支援活動について
今回は支援活動について記載します。OJTなどによる技能承継や診断士による経営支援など支援活動は色々ありますが、このような支援についてまとめた書籍がありませんでした。
しかし、先日の研修から参考になりそうな書籍がありましたので紹介します。「技能科学によるものづくり現場の技能・技術伝承 PTU技能科学研究会 原圭吾著」です。この書籍は技能技術者の技能承継について科学的アプローチや暗黙知の形式知化など具体的な事例が記載されています。また教育プロセスも記載されているので、支援活動をする際に参考になると思います。

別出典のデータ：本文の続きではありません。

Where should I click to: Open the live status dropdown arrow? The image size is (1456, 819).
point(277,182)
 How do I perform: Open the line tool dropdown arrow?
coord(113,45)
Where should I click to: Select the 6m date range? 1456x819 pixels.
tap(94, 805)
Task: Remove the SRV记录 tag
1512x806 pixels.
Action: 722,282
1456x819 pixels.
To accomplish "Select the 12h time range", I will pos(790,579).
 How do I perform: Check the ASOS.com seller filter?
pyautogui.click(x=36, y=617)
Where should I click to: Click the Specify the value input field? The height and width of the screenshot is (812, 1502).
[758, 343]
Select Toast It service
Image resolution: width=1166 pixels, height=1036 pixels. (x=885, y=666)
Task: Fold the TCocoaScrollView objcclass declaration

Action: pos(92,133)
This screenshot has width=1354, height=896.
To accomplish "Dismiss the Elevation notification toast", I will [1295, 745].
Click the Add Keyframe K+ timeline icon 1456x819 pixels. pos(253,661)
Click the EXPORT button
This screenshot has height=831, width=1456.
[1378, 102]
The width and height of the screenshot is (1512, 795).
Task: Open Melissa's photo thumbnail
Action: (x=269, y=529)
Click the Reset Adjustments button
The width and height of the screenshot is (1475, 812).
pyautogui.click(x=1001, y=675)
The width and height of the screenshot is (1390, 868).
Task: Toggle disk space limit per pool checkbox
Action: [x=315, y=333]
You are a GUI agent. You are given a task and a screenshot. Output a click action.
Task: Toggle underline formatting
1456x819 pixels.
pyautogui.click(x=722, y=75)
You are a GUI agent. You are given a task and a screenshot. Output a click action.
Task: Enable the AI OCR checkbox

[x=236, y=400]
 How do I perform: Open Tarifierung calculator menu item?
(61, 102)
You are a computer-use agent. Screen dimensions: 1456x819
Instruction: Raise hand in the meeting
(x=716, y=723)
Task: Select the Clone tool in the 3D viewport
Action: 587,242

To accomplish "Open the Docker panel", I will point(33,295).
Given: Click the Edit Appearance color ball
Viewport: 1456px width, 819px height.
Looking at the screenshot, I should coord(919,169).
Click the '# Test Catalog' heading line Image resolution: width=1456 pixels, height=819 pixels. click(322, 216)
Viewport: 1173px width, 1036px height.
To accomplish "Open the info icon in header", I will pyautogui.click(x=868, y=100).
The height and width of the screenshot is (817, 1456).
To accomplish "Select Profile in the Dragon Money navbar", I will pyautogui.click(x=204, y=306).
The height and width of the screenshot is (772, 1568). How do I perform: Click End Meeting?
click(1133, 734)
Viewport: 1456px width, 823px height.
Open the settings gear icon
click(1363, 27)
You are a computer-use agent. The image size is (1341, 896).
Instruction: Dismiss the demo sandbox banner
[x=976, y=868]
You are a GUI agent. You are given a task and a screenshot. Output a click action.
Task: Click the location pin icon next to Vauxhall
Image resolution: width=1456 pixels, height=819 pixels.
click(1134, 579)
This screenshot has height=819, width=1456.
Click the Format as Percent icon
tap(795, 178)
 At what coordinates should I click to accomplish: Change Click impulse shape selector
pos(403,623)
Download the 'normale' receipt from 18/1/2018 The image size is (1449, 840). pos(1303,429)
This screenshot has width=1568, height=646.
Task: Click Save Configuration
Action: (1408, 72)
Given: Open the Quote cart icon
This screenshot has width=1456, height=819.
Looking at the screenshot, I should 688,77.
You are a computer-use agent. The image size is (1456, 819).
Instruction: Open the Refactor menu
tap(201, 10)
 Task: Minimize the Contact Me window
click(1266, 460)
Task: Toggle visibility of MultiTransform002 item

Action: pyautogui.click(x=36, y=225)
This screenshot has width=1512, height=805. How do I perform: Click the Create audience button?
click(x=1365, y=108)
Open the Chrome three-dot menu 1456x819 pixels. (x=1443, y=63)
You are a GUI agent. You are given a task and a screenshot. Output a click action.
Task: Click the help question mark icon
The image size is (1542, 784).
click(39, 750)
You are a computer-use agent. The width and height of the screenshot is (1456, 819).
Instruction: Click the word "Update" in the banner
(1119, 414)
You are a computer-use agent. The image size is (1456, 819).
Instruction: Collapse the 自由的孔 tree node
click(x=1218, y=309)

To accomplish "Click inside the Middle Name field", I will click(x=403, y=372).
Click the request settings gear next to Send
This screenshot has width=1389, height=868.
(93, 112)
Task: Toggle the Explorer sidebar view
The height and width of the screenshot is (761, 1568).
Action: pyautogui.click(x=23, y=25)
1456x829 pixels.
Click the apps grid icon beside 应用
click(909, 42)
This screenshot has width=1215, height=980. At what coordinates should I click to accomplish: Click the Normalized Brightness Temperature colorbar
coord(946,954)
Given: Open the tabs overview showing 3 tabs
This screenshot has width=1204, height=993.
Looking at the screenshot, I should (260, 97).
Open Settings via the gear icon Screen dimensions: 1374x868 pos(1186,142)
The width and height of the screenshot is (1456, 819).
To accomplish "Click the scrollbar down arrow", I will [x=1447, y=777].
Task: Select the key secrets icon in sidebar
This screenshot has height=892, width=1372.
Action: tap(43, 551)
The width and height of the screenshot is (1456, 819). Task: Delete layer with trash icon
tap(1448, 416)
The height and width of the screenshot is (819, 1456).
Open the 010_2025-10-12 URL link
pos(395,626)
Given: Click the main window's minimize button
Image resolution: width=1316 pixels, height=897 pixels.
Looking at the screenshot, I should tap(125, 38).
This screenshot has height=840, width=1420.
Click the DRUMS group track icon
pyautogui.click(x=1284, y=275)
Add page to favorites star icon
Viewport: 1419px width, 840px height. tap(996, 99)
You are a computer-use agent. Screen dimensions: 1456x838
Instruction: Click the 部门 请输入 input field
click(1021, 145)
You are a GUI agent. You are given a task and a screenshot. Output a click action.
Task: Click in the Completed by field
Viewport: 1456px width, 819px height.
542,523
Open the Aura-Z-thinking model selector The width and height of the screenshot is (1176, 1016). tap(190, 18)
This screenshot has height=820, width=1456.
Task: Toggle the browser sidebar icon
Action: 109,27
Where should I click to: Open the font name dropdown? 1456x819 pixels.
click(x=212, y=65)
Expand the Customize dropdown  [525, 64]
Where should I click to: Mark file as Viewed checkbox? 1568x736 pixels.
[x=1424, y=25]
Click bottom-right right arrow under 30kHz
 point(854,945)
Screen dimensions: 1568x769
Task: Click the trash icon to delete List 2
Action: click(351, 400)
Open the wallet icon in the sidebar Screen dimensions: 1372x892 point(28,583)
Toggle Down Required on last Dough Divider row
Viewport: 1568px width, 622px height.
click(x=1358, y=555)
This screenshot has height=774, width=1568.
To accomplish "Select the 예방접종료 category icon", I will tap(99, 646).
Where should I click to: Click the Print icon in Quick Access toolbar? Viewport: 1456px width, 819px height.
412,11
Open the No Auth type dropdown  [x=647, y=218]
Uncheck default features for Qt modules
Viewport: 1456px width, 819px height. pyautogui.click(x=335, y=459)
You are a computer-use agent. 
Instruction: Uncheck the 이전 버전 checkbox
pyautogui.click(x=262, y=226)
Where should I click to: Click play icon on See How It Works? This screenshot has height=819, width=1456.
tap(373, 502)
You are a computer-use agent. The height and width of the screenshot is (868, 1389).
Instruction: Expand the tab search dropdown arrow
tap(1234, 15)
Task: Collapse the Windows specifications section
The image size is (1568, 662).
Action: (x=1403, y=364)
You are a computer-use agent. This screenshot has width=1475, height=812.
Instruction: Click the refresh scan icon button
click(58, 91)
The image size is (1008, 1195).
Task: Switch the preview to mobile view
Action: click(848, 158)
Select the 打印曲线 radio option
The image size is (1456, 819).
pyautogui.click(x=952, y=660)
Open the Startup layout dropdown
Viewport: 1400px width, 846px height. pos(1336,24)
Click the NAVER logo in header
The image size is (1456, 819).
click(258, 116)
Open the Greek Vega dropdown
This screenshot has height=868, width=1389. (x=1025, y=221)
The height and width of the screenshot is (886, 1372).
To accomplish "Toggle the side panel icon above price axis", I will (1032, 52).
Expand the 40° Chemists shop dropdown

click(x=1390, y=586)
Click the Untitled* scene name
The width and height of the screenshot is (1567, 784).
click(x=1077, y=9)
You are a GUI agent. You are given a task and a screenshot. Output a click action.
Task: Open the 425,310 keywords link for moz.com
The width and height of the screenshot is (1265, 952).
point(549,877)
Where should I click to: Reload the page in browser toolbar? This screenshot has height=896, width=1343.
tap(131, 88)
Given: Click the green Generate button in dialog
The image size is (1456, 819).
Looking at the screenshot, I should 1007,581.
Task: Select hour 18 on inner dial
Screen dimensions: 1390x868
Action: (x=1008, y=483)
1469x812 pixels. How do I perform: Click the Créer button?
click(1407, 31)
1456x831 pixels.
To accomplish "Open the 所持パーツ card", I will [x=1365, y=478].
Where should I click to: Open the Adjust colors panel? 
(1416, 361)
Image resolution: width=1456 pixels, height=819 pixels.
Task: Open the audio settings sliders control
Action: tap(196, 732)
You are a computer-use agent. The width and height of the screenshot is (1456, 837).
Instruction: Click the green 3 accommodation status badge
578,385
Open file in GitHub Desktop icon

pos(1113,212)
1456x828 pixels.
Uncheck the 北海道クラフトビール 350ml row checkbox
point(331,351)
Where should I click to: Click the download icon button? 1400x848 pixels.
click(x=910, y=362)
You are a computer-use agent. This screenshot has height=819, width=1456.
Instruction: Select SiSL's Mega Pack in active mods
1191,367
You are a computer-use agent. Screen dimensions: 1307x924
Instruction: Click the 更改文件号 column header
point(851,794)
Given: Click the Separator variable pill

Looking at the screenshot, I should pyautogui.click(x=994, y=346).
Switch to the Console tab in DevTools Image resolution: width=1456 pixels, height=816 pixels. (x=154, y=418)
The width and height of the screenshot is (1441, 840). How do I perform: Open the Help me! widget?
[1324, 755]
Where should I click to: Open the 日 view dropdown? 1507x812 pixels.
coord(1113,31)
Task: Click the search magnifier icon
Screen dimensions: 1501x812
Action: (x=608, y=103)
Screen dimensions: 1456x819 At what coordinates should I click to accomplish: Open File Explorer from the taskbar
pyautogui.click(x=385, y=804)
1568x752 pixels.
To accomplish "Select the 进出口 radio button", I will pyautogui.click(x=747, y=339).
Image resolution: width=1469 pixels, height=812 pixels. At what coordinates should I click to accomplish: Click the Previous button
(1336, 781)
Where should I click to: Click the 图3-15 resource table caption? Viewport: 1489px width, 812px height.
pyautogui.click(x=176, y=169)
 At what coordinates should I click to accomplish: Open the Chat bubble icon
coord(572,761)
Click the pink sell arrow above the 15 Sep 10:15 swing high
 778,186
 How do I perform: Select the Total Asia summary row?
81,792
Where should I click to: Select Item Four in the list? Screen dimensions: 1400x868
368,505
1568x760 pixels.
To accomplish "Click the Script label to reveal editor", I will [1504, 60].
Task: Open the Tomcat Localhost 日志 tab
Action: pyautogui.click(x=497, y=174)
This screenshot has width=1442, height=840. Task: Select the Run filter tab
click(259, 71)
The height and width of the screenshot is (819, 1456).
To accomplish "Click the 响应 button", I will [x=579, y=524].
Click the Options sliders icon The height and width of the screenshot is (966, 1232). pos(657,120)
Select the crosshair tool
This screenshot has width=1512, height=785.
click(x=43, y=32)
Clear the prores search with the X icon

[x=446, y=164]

今まで診断士の2次試験の対策として「ベテラン熟練技能者と初心者とのOJTやマニュアル化を実施する」や「暗黙知を形式知化する」など書いてきましたが、実際の現場はどのように行なっているのか疑問を感じていました。またOJTはどこまで効果あるのか、など白書に書かれているアンケートぐらいしか情報はありませんでした。そうした意味でも具体的な内容を知る上で参考になるかと思います。今回はこの書籍の中で以下二つを紹介します。
①技能伝承者と未熟練者の関係
技能伝承者(送り手)が未熟練者(受け手)にうまく技能伝承ができない要因として、信頼関係が築かれていないことが考えられ、送り手と受け手とに壁が生じている可能性があります。
(a)技能伝承者(送り手)の壁
「せっかく苦労しても知識を移転しても報われない憤り」や「受け手を頼りない、信用できない、知識があまりない、と認識してしまうことや行動のギャップ」
(b)未熟練者(受け手)の壁
「NIH症候群によるモチベーション欠如」「知識を評価、模倣、適応するための吸収能力の欠如」「諦めず達成するために追求していく維持能力の欠如」
②訓練指導者の支援技法(GROWモデル)
部下へのコーチング手法としてG(ゴールの明確化)、R(現状把握・資源の発見)、O(選択肢の創造)、W(目標達成の意思)になります。
モデルの構成要素 | 概要 |
G:Goal 目標の明確化 | 抽象的な大目標よりは具体的な中・小目標へと細分化する。部下の意見を取り入れた目標の決定 |
R:Reality 現状の把握 | 部下に自分の置かれている立場や状況の認識を促す |
R:Resources 資源の発見 | 目標達成のために何が使えるか考える(人、もの、金、情報、時間、経験、などの活用) |
O:Options 選択肢の想像 | 選択肢は無限にあるという立場から新しい方法を戦略的に考えていく |
W:Will 意志の確認 計画の策定 | 部下のやる気のレベルを見極め、具体的な行動計画を立案する |
以上になります。実際に私が経営支援活動を行うにあたり、うまく支援活動ができなかった場合は事業主との信頼関係の構築ができてないかもしれません。私の提案が難解であり、事業主が理解できないことが考えられます。GROWモデルはコーチングだけではなく、新しいことをチャレンジすることに使える手法だと思います。まずは具体的で実現できるゴールを明確化し、次に現状を把握と資源の確保、さらに選択肢を考え、最後にやる気と共に行動する、ことになります。私も色々行動していきます。最後までお読みいただきましてありがとうございます。